## Tasks for this exercise
(1) Revise the footballer's profile by reproducing the stretch from "Team information" through "SønderjyskE / 12 / (1)", replacing "Apps" with "Appearances".
(2) Go on with the footballer's profile, starting after its final line.

## Extract provided
((

Personal information
- Full name: William Tchuameni Kouemo
- Date of birth: 25 December 1996 (age 29)
- Place of birth: Bana, Cameroon
- Height: 1.92 m (6 ft 4 in)
- Position: Striker

Team information
- Current team: Reims Sainte-Anne

Senior career*
- Years: Team / Apps / (Gls)
- 2012-2013: Camrail
- 2013–2016: Unisport FC
- 2016–2017: Feirense / 3 / (1)
- 2017–2019: SønderjyskE / 12 / (1)
- 2019–2020: Inter Zaprešić / 9 / (0)
- 2022: Épernay
- 2022: Prix-lès-Mézières / 4 / (3)
- 2022–2023: Épernay / 11 / (6)
- 2023–: Reims Sainte-Anne / 5 / (1)

))

(Collected data entries)

((

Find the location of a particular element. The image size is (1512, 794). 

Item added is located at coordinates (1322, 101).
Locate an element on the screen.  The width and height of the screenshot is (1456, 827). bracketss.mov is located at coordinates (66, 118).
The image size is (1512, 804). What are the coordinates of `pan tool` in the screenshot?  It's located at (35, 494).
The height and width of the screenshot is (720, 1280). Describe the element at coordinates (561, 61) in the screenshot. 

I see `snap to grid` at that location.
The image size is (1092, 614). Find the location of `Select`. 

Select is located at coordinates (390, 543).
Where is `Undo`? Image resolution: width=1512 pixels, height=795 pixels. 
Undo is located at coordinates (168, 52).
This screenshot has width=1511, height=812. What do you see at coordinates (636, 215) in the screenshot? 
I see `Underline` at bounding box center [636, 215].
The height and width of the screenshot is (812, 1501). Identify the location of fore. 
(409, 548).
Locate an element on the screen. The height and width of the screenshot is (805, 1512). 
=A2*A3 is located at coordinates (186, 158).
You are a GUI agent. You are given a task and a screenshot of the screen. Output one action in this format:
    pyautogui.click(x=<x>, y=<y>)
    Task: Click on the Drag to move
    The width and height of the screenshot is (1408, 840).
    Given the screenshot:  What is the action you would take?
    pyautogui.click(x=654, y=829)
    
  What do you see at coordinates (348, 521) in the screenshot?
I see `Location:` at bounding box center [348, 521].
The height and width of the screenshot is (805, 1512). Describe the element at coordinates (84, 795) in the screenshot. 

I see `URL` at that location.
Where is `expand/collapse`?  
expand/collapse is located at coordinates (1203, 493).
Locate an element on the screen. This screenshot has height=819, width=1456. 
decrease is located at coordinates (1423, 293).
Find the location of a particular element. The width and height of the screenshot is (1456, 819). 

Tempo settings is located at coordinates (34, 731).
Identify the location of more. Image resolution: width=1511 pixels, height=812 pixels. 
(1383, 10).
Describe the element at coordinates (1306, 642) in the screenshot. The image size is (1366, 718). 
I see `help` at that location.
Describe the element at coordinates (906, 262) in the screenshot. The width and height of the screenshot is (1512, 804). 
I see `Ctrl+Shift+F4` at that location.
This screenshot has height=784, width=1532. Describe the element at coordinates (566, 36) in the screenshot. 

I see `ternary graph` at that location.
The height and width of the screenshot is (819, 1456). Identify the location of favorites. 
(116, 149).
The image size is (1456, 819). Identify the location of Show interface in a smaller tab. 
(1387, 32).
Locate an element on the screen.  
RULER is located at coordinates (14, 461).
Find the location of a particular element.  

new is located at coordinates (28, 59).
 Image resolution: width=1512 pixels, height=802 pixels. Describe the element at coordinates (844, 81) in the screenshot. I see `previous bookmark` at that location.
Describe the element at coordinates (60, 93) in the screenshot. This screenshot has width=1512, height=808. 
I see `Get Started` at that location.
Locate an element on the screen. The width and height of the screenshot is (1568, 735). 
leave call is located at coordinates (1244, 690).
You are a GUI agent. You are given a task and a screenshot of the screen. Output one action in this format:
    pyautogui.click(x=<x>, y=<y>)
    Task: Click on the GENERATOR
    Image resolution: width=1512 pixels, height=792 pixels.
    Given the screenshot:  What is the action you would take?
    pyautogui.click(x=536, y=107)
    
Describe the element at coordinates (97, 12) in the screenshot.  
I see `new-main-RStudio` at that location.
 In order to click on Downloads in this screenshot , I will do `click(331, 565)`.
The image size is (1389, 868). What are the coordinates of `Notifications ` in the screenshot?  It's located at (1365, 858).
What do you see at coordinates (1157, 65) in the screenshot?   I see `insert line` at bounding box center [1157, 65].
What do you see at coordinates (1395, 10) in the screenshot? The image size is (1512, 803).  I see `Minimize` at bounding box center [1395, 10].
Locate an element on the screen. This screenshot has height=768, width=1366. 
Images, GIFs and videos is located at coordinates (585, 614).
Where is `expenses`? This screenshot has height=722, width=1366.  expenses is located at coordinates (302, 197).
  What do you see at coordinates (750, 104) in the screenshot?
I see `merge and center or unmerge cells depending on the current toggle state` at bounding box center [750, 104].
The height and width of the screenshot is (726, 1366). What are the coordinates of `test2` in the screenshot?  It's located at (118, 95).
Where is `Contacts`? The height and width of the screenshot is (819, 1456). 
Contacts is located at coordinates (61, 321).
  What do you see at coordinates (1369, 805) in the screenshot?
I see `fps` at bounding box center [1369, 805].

))

## Results of the tasks
(1)
Team information
- Current team: Reims Sainte-Anne

Senior career*
- Years: Team / Appearances / (Gls)
- 2012-2013: Camrail
- 2013–2016: Unisport FC
- 2016–2017: Feirense / 3 / (1)
- 2017–2019: SønderjyskE / 12 / (1)

(2)
= William Tchuameni =

Cameroonian footballer

William Tchuameni Kouemo (born 25 December 1996) is a Cameroonian professional footballer who plays as a striker for Reims Sainte-Anne in the French fifth-tier Championnat National 3.

==Career==
===SønderjyskE===
Tchuameni joined Danish club SønderjyskE in July 2017. He left the club after two years.